--- Data for analysis Enclosed Below ---
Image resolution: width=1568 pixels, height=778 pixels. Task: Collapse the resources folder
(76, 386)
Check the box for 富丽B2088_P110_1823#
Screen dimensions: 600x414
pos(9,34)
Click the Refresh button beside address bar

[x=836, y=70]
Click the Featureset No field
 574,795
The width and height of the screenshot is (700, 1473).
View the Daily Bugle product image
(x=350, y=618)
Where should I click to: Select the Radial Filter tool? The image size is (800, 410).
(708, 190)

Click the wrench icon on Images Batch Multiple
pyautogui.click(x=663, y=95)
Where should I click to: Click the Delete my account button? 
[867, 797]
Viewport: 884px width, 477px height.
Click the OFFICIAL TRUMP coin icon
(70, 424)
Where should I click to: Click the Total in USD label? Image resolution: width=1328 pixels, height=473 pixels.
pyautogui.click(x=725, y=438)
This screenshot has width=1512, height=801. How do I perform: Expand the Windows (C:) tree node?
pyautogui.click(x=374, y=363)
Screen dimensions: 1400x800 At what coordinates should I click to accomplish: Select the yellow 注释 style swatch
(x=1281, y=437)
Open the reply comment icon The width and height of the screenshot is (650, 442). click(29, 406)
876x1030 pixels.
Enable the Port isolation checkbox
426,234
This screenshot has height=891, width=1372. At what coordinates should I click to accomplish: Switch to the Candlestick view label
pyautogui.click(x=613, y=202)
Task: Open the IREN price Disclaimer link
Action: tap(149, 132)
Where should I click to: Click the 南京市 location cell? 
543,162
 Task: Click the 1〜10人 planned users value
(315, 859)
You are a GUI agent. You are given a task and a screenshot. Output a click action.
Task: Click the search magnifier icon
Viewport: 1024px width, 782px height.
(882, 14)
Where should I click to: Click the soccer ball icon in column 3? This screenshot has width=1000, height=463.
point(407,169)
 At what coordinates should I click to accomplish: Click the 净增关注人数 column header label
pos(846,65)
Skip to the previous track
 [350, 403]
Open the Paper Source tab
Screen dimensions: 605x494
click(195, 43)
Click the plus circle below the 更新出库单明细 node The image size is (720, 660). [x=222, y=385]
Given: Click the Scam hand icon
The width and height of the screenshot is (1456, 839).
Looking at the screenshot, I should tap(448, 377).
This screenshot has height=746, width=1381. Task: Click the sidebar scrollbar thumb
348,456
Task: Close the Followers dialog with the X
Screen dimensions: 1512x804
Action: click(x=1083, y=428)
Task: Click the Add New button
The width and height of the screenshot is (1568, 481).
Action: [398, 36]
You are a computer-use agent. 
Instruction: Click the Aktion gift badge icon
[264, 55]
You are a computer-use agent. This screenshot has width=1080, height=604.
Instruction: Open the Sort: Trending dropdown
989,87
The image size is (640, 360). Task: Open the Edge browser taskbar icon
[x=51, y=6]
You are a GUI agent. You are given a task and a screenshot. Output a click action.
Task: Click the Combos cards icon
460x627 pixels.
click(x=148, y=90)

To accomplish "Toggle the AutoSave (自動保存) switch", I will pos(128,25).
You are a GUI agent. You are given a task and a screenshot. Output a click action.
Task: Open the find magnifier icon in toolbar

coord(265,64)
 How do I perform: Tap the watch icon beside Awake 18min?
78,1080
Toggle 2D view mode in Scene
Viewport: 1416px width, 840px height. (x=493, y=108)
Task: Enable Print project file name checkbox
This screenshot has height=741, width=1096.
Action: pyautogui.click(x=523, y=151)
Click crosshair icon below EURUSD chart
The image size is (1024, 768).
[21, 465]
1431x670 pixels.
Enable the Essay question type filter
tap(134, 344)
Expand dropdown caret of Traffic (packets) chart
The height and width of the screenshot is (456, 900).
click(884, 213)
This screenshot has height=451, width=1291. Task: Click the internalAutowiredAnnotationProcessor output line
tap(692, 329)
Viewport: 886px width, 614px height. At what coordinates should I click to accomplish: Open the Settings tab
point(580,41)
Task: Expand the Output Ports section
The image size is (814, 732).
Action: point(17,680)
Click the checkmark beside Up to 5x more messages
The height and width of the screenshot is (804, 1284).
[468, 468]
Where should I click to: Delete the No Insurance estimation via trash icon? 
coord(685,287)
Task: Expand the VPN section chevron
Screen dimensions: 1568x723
--- End of Enclosed Data for analysis ---
Requirement: Beginning with the first line and ending with the last, copy the material above exactly.

Answer box:
Image resolution: width=1568 pixels, height=778 pixels. Task: Collapse the resources folder
(76, 386)
Check the box for 富丽B2088_P110_1823#
Screen dimensions: 600x414
pos(9,34)
Click the Refresh button beside address bar

[x=836, y=70]
Click the Featureset No field
 574,795
The width and height of the screenshot is (700, 1473).
View the Daily Bugle product image
(x=350, y=618)
Where should I click to: Select the Radial Filter tool? The image size is (800, 410).
(708, 190)

Click the wrench icon on Images Batch Multiple
pyautogui.click(x=663, y=95)
Where should I click to: Click the Delete my account button? 
[867, 797]
Viewport: 884px width, 477px height.
Click the OFFICIAL TRUMP coin icon
(70, 424)
Where should I click to: Click the Total in USD label? Image resolution: width=1328 pixels, height=473 pixels.
pyautogui.click(x=725, y=438)
This screenshot has width=1512, height=801. How do I perform: Expand the Windows (C:) tree node?
pyautogui.click(x=374, y=363)
Screen dimensions: 1400x800 At what coordinates should I click to accomplish: Select the yellow 注释 style swatch
(x=1281, y=437)
Open the reply comment icon The width and height of the screenshot is (650, 442). click(29, 406)
876x1030 pixels.
Enable the Port isolation checkbox
426,234
This screenshot has height=891, width=1372. At what coordinates should I click to accomplish: Switch to the Candlestick view label
pyautogui.click(x=613, y=202)
Task: Open the IREN price Disclaimer link
Action: tap(149, 132)
Where should I click to: Click the 南京市 location cell? 
543,162
 Task: Click the 1〜10人 planned users value
(315, 859)
You are a GUI agent. You are given a task and a screenshot. Output a click action.
Task: Click the search magnifier icon
Viewport: 1024px width, 782px height.
(882, 14)
Where should I click to: Click the soccer ball icon in column 3? This screenshot has width=1000, height=463.
point(407,169)
 At what coordinates should I click to accomplish: Click the 净增关注人数 column header label
pos(846,65)
Skip to the previous track
 [350, 403]
Open the Paper Source tab
Screen dimensions: 605x494
click(195, 43)
Click the plus circle below the 更新出库单明细 node The image size is (720, 660). [x=222, y=385]
Given: Click the Scam hand icon
The width and height of the screenshot is (1456, 839).
Looking at the screenshot, I should tap(448, 377).
This screenshot has height=746, width=1381. Task: Click the sidebar scrollbar thumb
348,456
Task: Close the Followers dialog with the X
Screen dimensions: 1512x804
Action: click(x=1083, y=428)
Task: Click the Add New button
The width and height of the screenshot is (1568, 481).
Action: [398, 36]
You are a computer-use agent. 
Instruction: Click the Aktion gift badge icon
[264, 55]
You are a computer-use agent. This screenshot has width=1080, height=604.
Instruction: Open the Sort: Trending dropdown
989,87
The image size is (640, 360). Task: Open the Edge browser taskbar icon
[x=51, y=6]
You are a GUI agent. You are given a task and a screenshot. Output a click action.
Task: Click the Combos cards icon
460x627 pixels.
click(x=148, y=90)

To accomplish "Toggle the AutoSave (自動保存) switch", I will pos(128,25).
You are a GUI agent. You are given a task and a screenshot. Output a click action.
Task: Open the find magnifier icon in toolbar

coord(265,64)
 How do I perform: Tap the watch icon beside Awake 18min?
78,1080
Toggle 2D view mode in Scene
Viewport: 1416px width, 840px height. (x=493, y=108)
Task: Enable Print project file name checkbox
This screenshot has height=741, width=1096.
Action: pyautogui.click(x=523, y=151)
Click crosshair icon below EURUSD chart
The image size is (1024, 768).
[21, 465]
1431x670 pixels.
Enable the Essay question type filter
tap(134, 344)
Expand dropdown caret of Traffic (packets) chart
The height and width of the screenshot is (456, 900).
click(884, 213)
This screenshot has height=451, width=1291. Task: Click the internalAutowiredAnnotationProcessor output line
tap(692, 329)
Viewport: 886px width, 614px height. At what coordinates should I click to accomplish: Open the Settings tab
point(580,41)
Task: Expand the Output Ports section
The image size is (814, 732).
Action: point(17,680)
Click the checkmark beside Up to 5x more messages
The height and width of the screenshot is (804, 1284).
[468, 468]
Where should I click to: Delete the No Insurance estimation via trash icon? 
coord(685,287)
Task: Expand the VPN section chevron
Screen dimensions: 1568x723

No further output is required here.